## Assignment
Repeat exactly the lines that run from the one containing "This screenshot has width=977, height=675." to the end of the data, and leave out all others.

Stored data:
#####

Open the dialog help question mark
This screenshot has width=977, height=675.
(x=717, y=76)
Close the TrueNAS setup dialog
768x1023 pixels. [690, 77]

#####

## Solution to this problem
This screenshot has width=977, height=675.
(x=717, y=76)
Close the TrueNAS setup dialog
768x1023 pixels. [690, 77]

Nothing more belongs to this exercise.